Hoe zij hun ambt verstaan laat zich aflezen aan de foto’s. Van de vrouwen (alle PKN) draagt 83% een toga met bef dan wel albe met stola. Van de mannen slechts 50%, waarbij opvalt dat men vooral ter rechterzijde terugschrikt voor het ambtsgewaad. Waarom? ‘Voor mij geen onnodige franje van ambtsgewaden die de afstand tussen hoorder en spreker groter maken.’ ‘Ik ben begonnen in een zwart pak. Sinds kort heb ik een blauw pak. Eigenlijk maakt de kleur mij niet zo veel uit. Het gaat er mij vooral om dat het netjes is.’ ‘Ik draag gewoon wat mijn vrouw passend vindt en sta daar verder niet bij stil.’ Alsof deze burgermans-verschijning geen obstakels zou opwerpen…
Ook is opmerkelijk dat juist waar het kerkelijk ambtsgewaad achterwege blijft, een sterk persoonlijk roepingsbesef naar voren treedt. ‘Ik heb een bijzondere roeping, maar dat betekent niet dat ik het nodig heb om dat te accentueren door mijn kledingkeuze.’ ‘Om God te leren kennen zijn wij aangewezen op wat Hij van zichzelf zegt. Het wonderlijke vind ik dat God ook mij wil gebruiken om dat Woord van God naar de mensen toe te brengen. Hierbij speelt voor mij een roepingsbesef een grote rol.’

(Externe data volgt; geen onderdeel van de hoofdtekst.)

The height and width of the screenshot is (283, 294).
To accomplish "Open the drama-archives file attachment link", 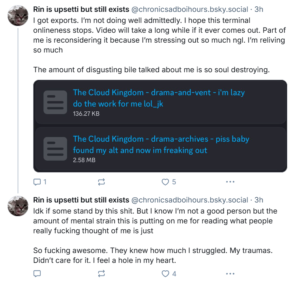I will 161,144.
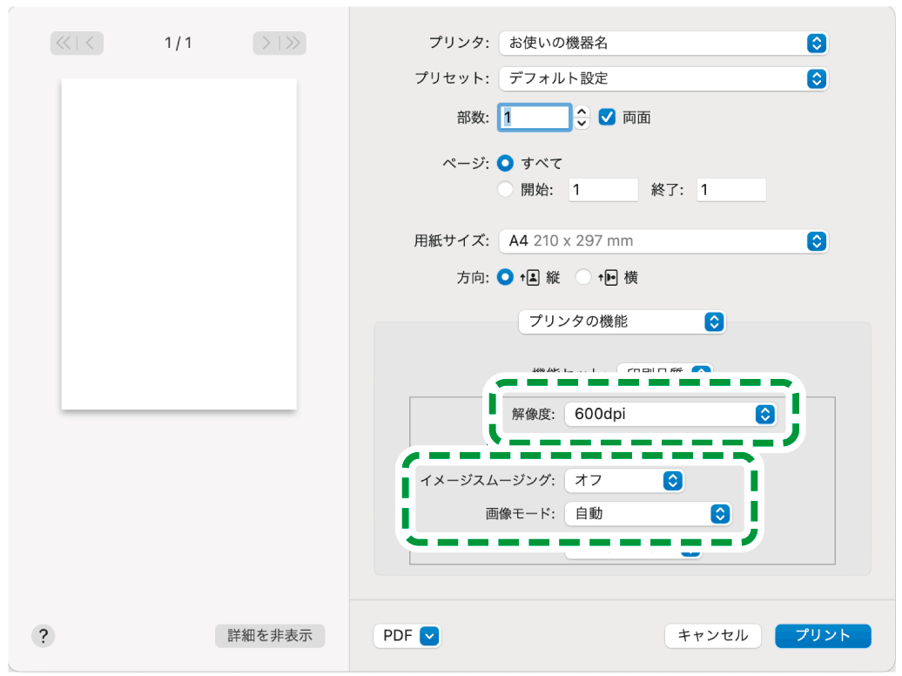902x676 pixels.
Task: Increase copies with the 部数 stepper arrow
Action: pos(581,112)
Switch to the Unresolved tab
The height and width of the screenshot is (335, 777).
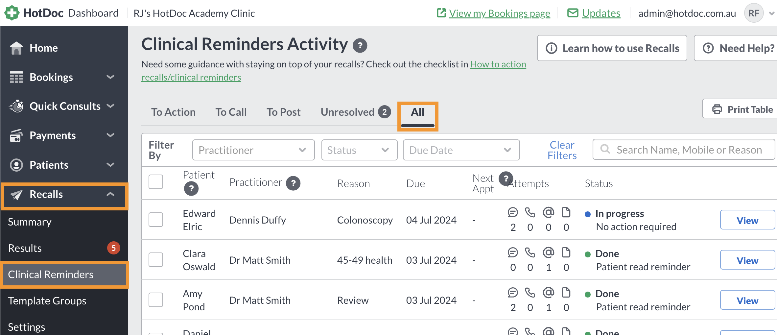tap(356, 112)
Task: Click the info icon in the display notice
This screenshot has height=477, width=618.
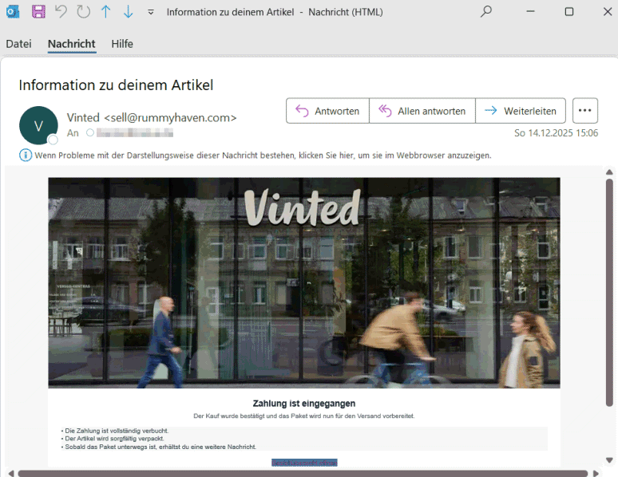Action: 26,155
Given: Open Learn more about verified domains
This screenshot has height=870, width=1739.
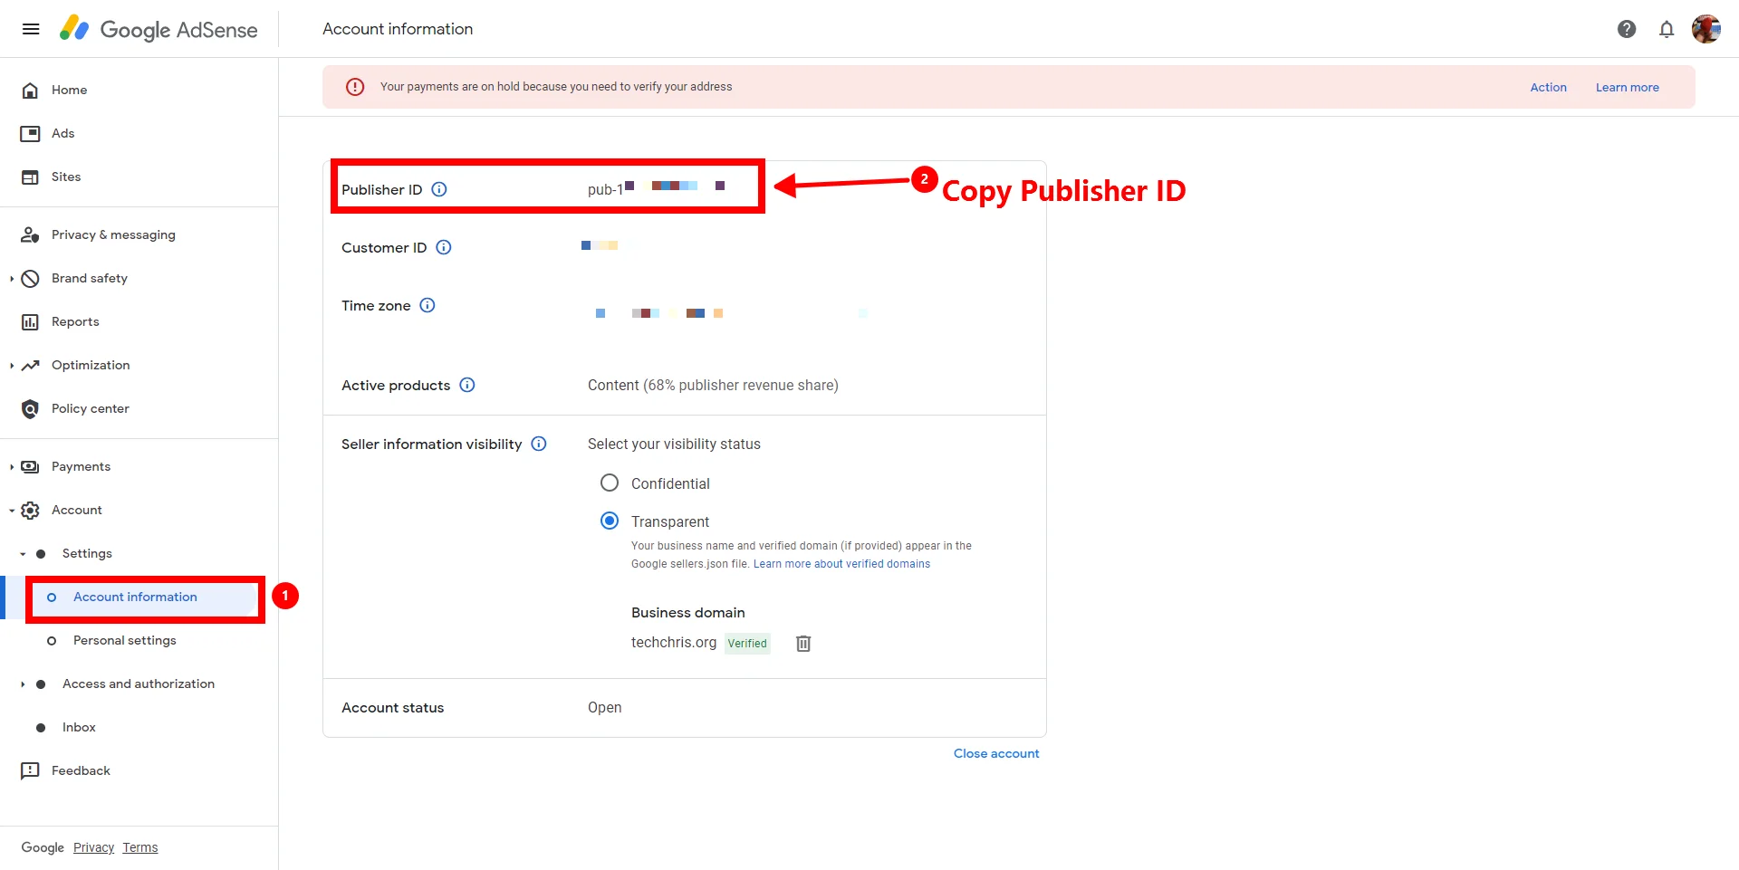Looking at the screenshot, I should [841, 564].
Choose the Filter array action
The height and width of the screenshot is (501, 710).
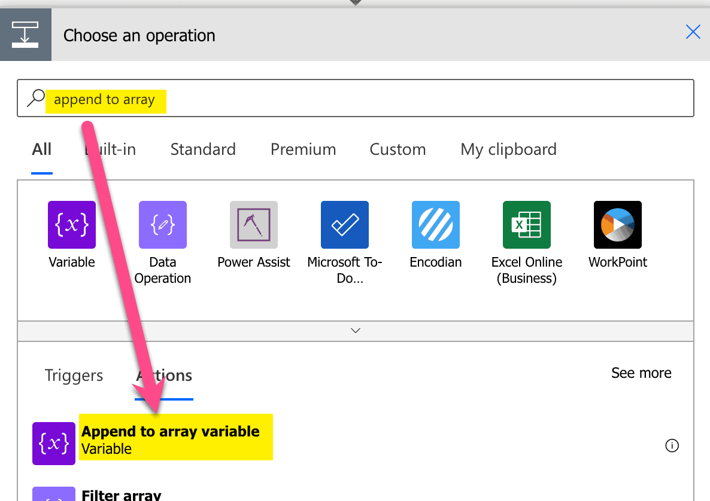[122, 494]
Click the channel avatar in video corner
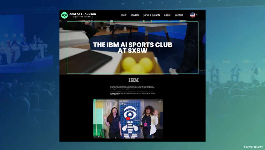265x150 pixels. 95,100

De collega’s geven blijk van heel verschillende visies op de preek. Sommigen willen hun gemeente het heil aanzeggen, duidelijk maken, inprenten: ‘Het blijkt dat de hoorders niet alles meekrijgen wat ik denk te zeggen. Bovendien is het niet eerlijk te veronderstellen dat mijn hoorders alles ook onthouden. Dat levert voor mij een worsteling op: zeg ik het zo duidelijk genoeg? Moet er nog een voorbeeld bij? Maak ik wel goed genoeg gebruik van de kracht van de herhaling?’ Anderen beschouwen de preek veeleer als een gespreksvorm: ‘God komt ter sprake waar we ons aangesproken weten en ons laten bevragen. Een preek is voor mij de poging om aan dat doorgaande gesprek woorden te geven.’
Sommigen denken instrumenteel: ‘Ik preek omdat het mijn missie is om mensen bij Jezus te brengen. Preken is daarbij een belangrijk hulpmiddel.’ Anderen hebben meer oog voor intrinsieke waarden: ‘Anekdotes en voorbeelden worden het best onthouden. Dat is niet altijd een aanbeveling, vind ik, want het gaat er niet per se om dat de preek onthouden wordt. Het is veel belangrijker dat een preek mensen stimuleert om hun eigen gedachten en associaties te maken.’
Een bekend thema in de calvinistische homiletiek is dat van de preek als sacramenteel gebeuren. Deze woorddevotie verstaat zichzelf analoog aan een eucharistische spiritualiteit. Die gedachte blijft in dit boek echter opmerkelijk afwezig. Ook wordt in deze gesprekken nergens ingegaan op de plaats van de preek in het geheel van de liturgie. Wel is een hoofdstuk gewijd aan het gebruik van de beamer, filmfragmenten en popmuziek.
Bij het lezen van dit boek streepte ik in de zijlijn met potlood de aardigste fragmenten aan, of ik onderstreepte een paar zinnige uitspraken. Teruglezend blijken die – verspreid over het hele boek – dikwijls te zijn opgetekend uit de mond van ds. Karin van den Broeke, de huidige preses van de Protestantse Kerk Nederland. Bijvoorbeeld deze: ‘Elke zondag weer hoop ik het
bijbelse verhaal zo door te geven dat mensen zichzelf erin herkennen en onder de loep durven nemen, elkaar warmhartiger aanzien en God ervaren als betrouwbare hoeder van ons aller bestaan. Dat vraagt van mij dat ik die ervaring daarvoor zelf heb, bij het schrijven van de preek. Tijdens dat proces moet er ook met mij al iets gebeuren. Juist dat maakt het schrijven tot een mooi gebeuren. Mijn echtgenoot kan het rustig zeggen: ‘O, ben je bij het emotionele moment in de preek?’, als ik met tranen over de wangen achter mijn computer zit.’
Een zo persoonlijke geïnvolveerdheid spreekt uit het hele boek: dit is preken met huid en haar.